Since different processes have different learning characteristics, you have to figure out how easy it is for your users to improve at your processes. To do that, you have to study (or at least measure) your users’ interactions with your software. In the 50% curve highlighted above, a user is capable of cutting their time-on-task in half by the fourth time they perform the task.
If data from your initial testing (or measurement) reveals this to be true, then you have selected the correct curve (the correct column in the table). If it takes more or less time to reach this level of improvement, shift to the left or right to find the appropriate curve. If software-interactions are reasonable analogs to manufacturing processes, then the experience curve projects an expected rate of improvement on task.
The following graph isolates the time-on-task data for a user who is learning to improve when repeating a task (process) that matches the 50% elasticity curve.
Note that the number of repetitions of the task (the X axis) is represented as a logarithmic scale.
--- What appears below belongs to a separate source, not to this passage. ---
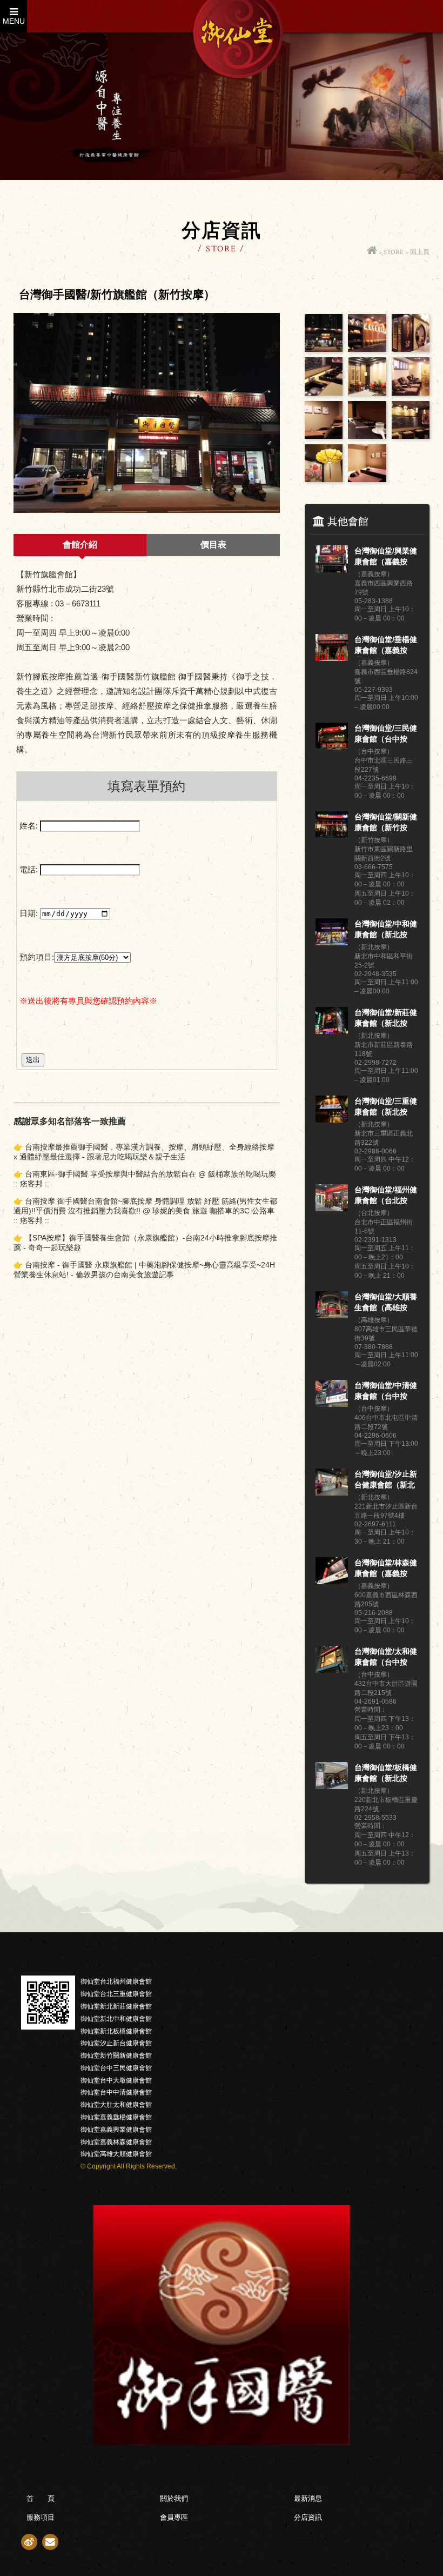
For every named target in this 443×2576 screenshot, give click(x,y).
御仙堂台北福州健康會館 (116, 1981)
The data points along the curve correspond to the cell values in the table above (for the 50% column).
Shades of Gray
One nice thing about this quantitative approach to inferring competency by measuring usage is that your measurements are per-process. Users are not “purely novice” or “purely expert” – they can be experts at some processes, while remaining neophytes at other. There is also awareness, for any particular process, of “how much competency” a user has. This allows you to refine your assumptions of the steepness of the learning curve, and of the thresholds (doubled performance and ten-times performance improvements).
Improvement Over Time
Any particular learning curve can be considered relative to calendar time, to see how quickly a user will progress along the curve (as a function of frequency of use). This can be useful for determining the ROI of improvement in a particular process.
The following graph shows how an 80% learning curve overlays a calendar for tasks that happen daily, weekly, and hourly.
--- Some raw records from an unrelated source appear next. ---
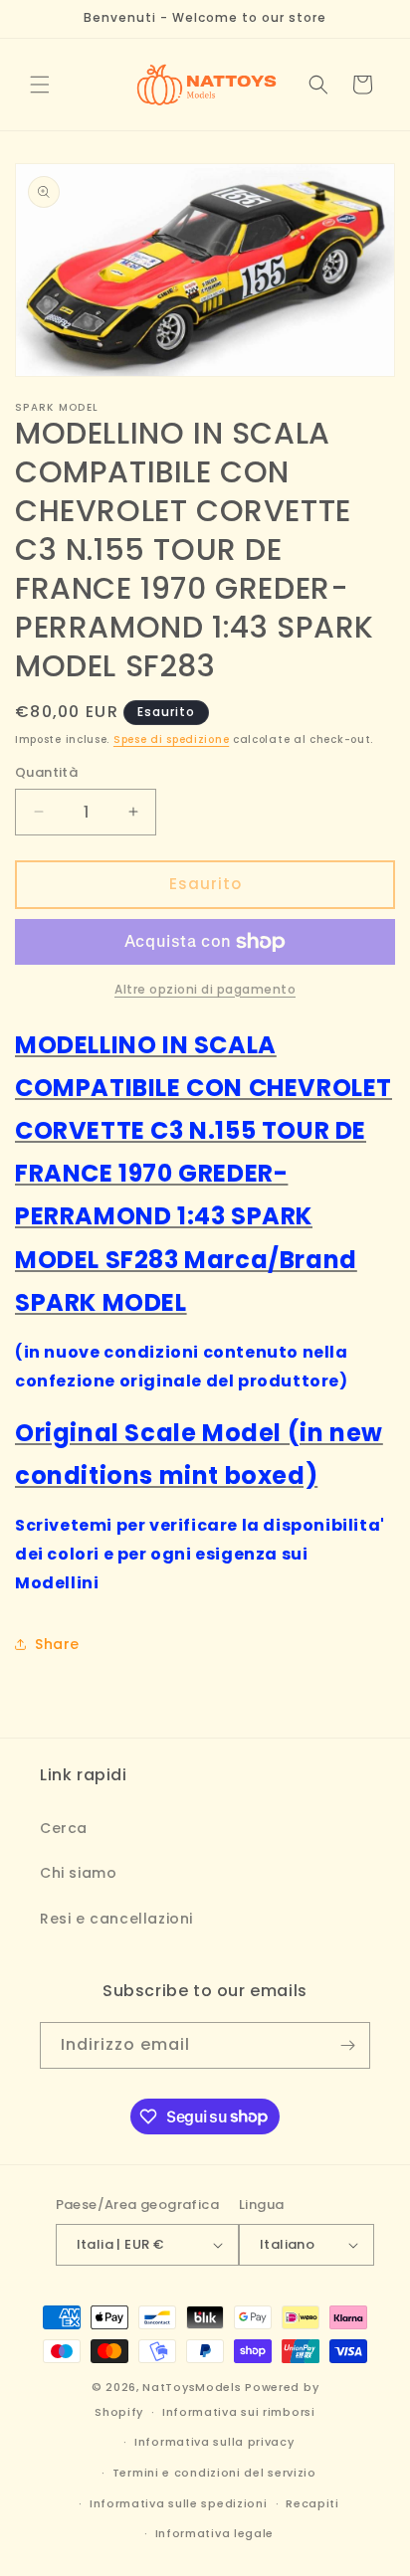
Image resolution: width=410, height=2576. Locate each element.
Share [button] (57, 1644)
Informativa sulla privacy (214, 2442)
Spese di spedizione (171, 739)
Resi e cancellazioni (116, 1919)
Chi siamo (78, 1873)
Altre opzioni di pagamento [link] (205, 989)
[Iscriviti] (347, 2045)
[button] (40, 84)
The graph shows that for a weekly frequency, after 16 weeks, the task time has reduced from 300 seconds to 100 seconds. With a daily frequency, the task time is even lower – about 60 seconds. This graph shows nothing other than converting the academic learning curve graph into one that incorporates calendar time and frequency of occurrence.
One approach to inferring user competency would be to measure how long a user has been using your software. The variation in how frequently different users perform the same task will introduce an error into that inference. You can avoid introducing that error into your modeling by counting the number of times a user has performed a task.
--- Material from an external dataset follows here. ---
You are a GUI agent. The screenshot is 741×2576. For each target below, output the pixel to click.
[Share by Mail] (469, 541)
Applying the User Competency Model
The advice in previous articles, and from Cooper’s book, and from this great article on the Coding Horror site, encourages us to focus on the competent users.
I’m working with a client who needs to prioritize a set of capabilities and establish design principles for a product. We will incorporate this user competency model as part of our analysis.
Hopefully we’ll have an opportunity to collect data to validate and / or refine the model. I’m proposing that we first gain some insight into the which users (novice, competent, expert) drive the most revenue and profit from use of the product – to establish the importance of each category of user.
For this product, I suspect that we will find many more novice users than a normal distribution would predict. If that is true, the next question will be to understand if we are dealing with a normal behavioral dynamic, or if characteristics of the current product “force” novice users to abandon it before they achieve competence.
Either way, we will have a framework for prioritizing the goals of the novice, competent, and expert users.
How would you apply a model like this to improving your product?